Further, although the vehicle AC generator has been described in the above embodiment, the present invention may be applied to a vehicle other than the vehicle or a rotating electric machine used outside the vehicle.

[Brief description of drawings]

FIG. 1 is a diagram showing an overall configuration of a vehicle AC generator according to an embodiment.

FIG. 2 is an enlarged cross-sectional view of a portion around a rectifier of the vehicle AC generator shown in FIG.

FIG. 3 is a perspective view showing the shape of a protrusion formed on the terminal block.

FIG. 4 is a view showing a mounting state of a protrusion formed on a terminal block.

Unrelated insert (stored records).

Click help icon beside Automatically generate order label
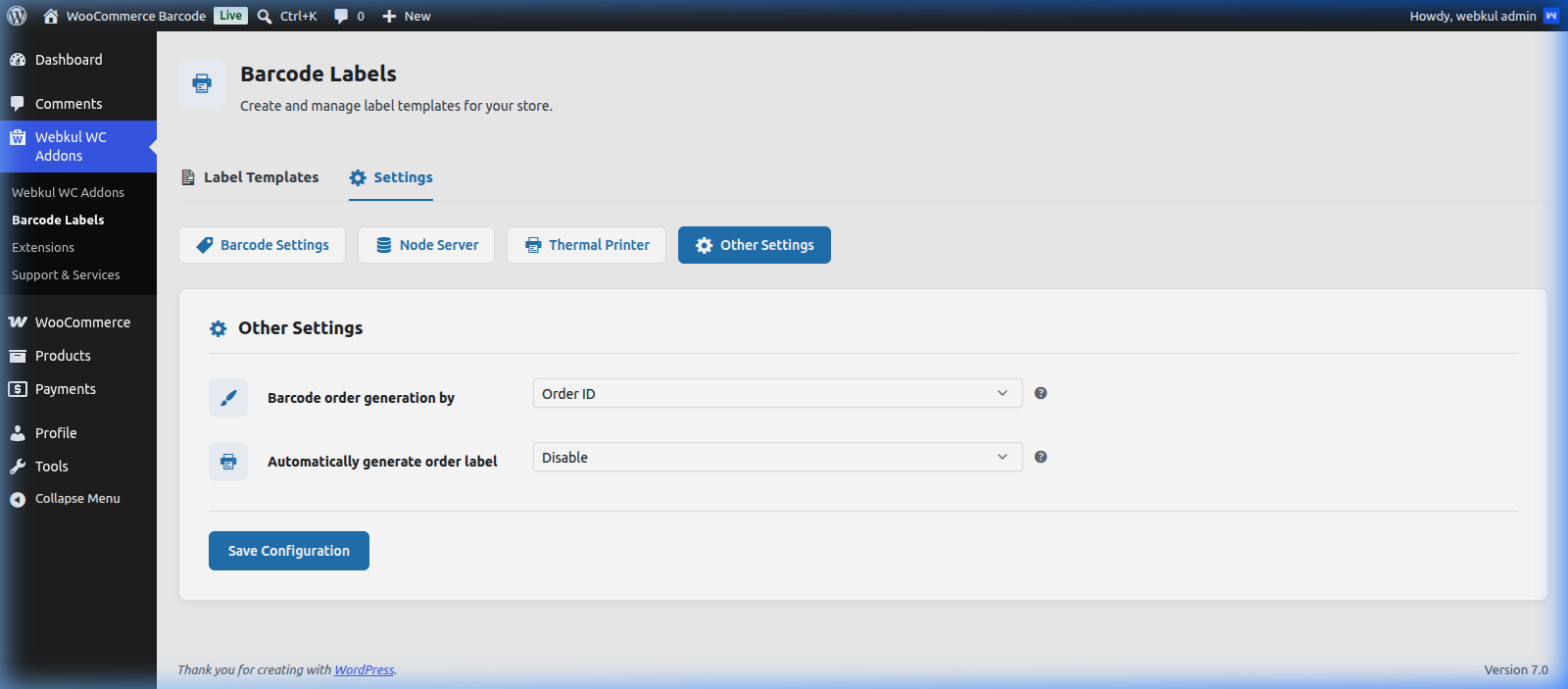 click(x=1041, y=457)
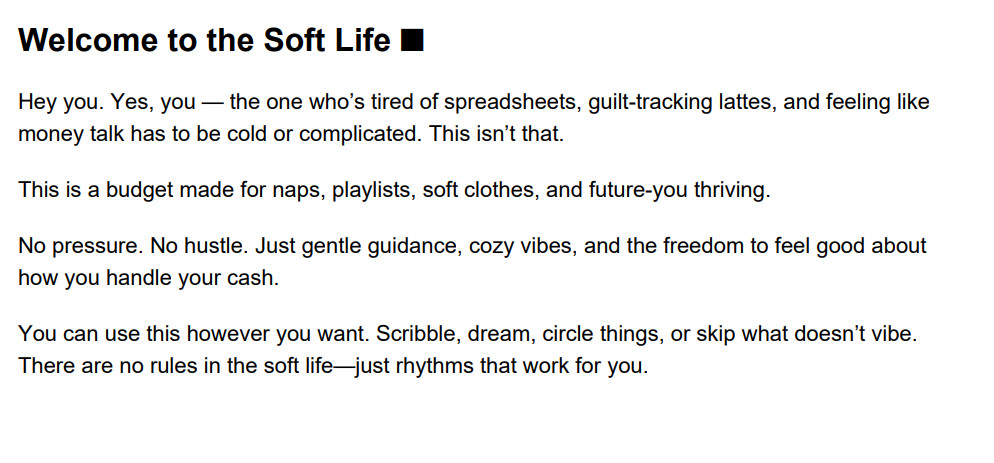Viewport: 994px width, 463px height.
Task: Click the phrase 'guilt-tracking lattes'
Action: [x=683, y=102]
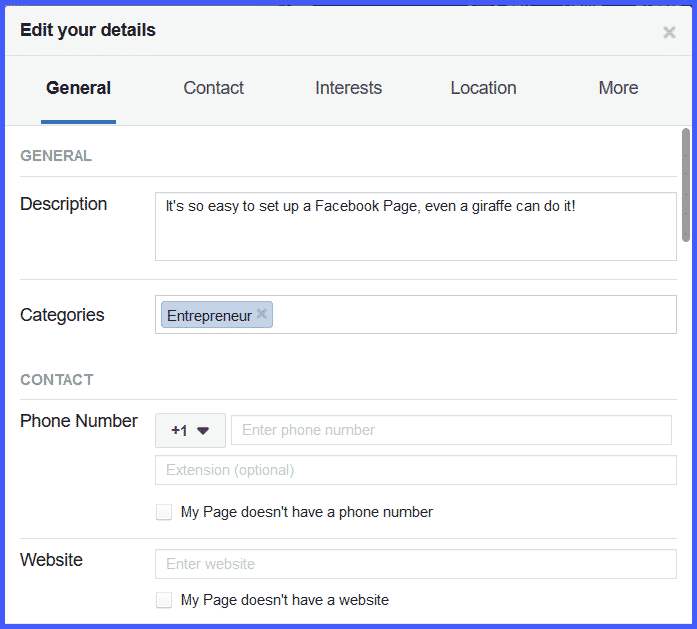
Task: Click the 'My Page doesn't have a website' label
Action: coord(284,600)
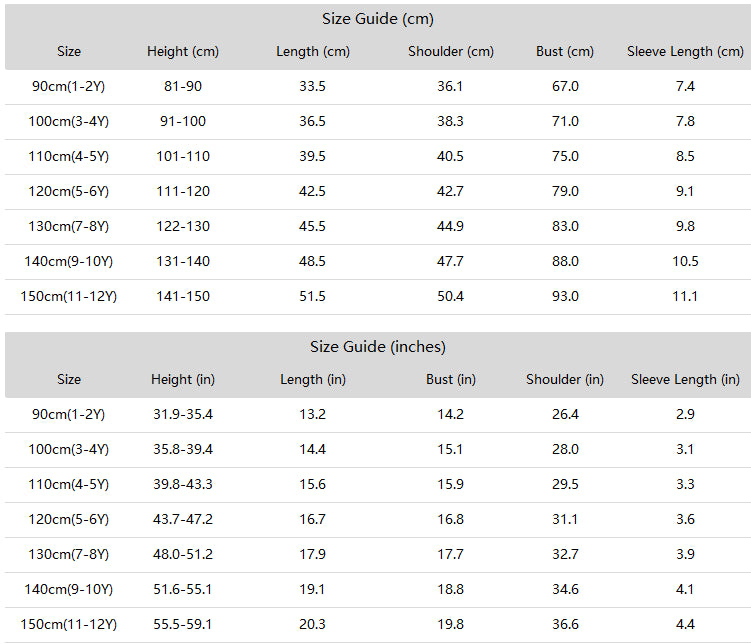Select the shoulder value 50.4
Viewport: 751px width, 644px height.
pos(450,296)
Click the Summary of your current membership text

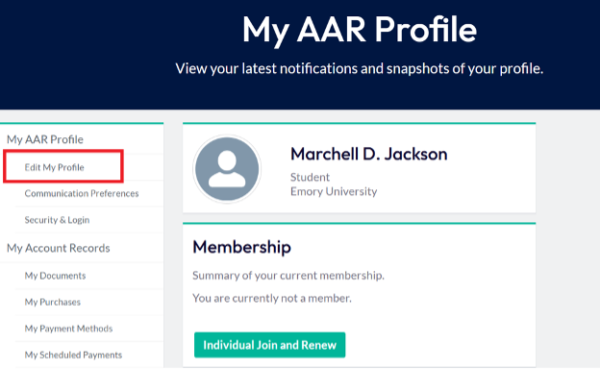pos(289,276)
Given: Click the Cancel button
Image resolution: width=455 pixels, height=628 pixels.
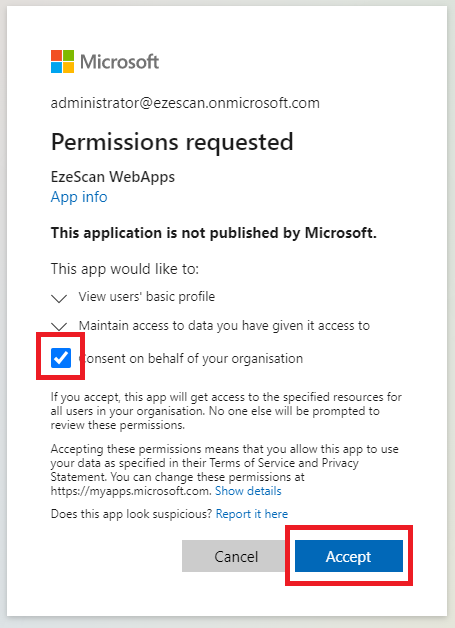Looking at the screenshot, I should click(236, 556).
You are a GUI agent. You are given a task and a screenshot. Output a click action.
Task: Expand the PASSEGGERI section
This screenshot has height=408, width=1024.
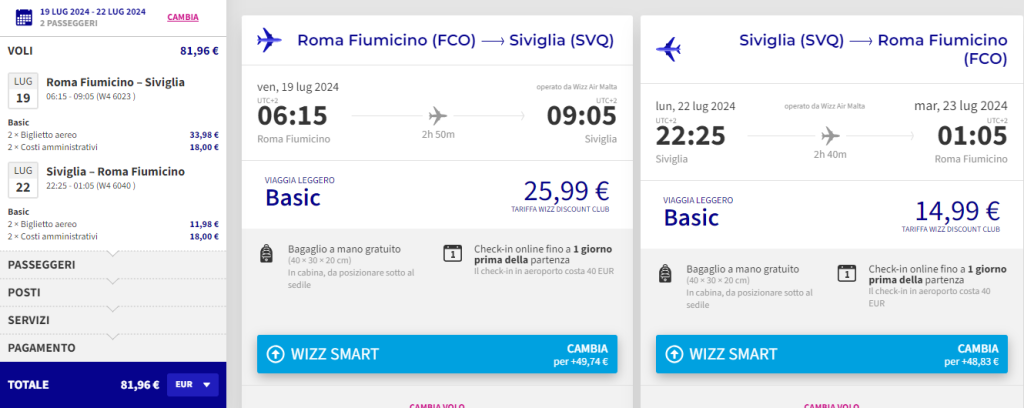tap(113, 265)
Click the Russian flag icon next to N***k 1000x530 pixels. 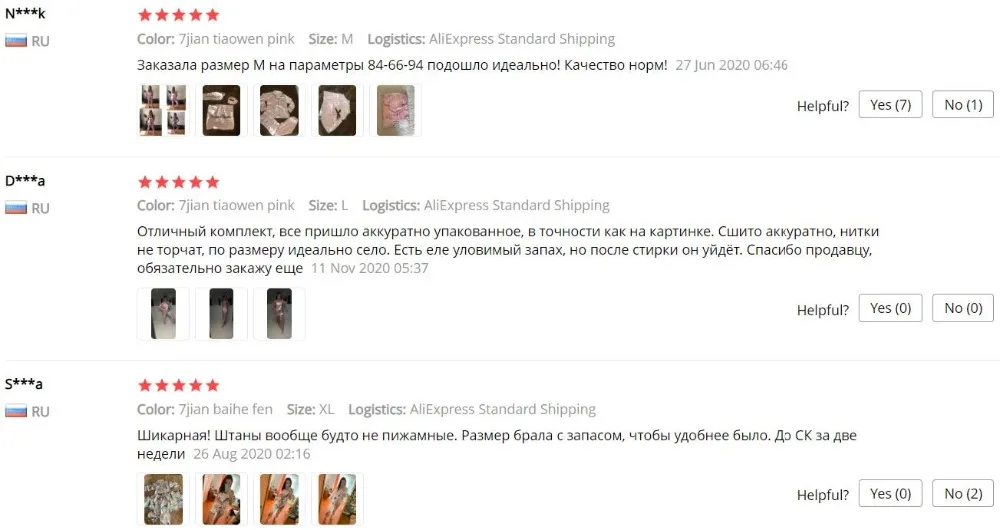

FIG. 5 is a cross-sectional view of a peripheral portion of a rectifier of a conventional vehicle AC generator.

[Explanation of symbols]

1 Vehicle AC generator 2 stator 3 rotor 4 rear frame 5 front frame 6 Rectifier 7 Rear cover 61 Radiating fin on the positive electrode side 62 Negative radiation fin 63 terminal block 66 Metal terminal 67 Projection

Claims (3)

[Claims] 1. A rectifying device having a radiation fin to which a plurality of rectifying elements are fixed, and a terminal block into which a metal terminal that electrically connects the plurality of rectifying elements to form a rectifying circuit is inserted. In the rotary electric machine, the rectifying device includes a support member that presses and supports a radial end portion of the radiation fin in an axial direction or a radial direction. 2. The rotating electric machine according to claim 1, wherein the support member is integrally formed with the terminal block. 3. The support member according to claim 2, wherein the support member has a claw shape that is in contact with a radial end portion of the heat radiation fin in the axial direction and the radial direction, and the heat radiation fin elastically supports the support member. A rotating electric machine characterized by being deformed and assembled.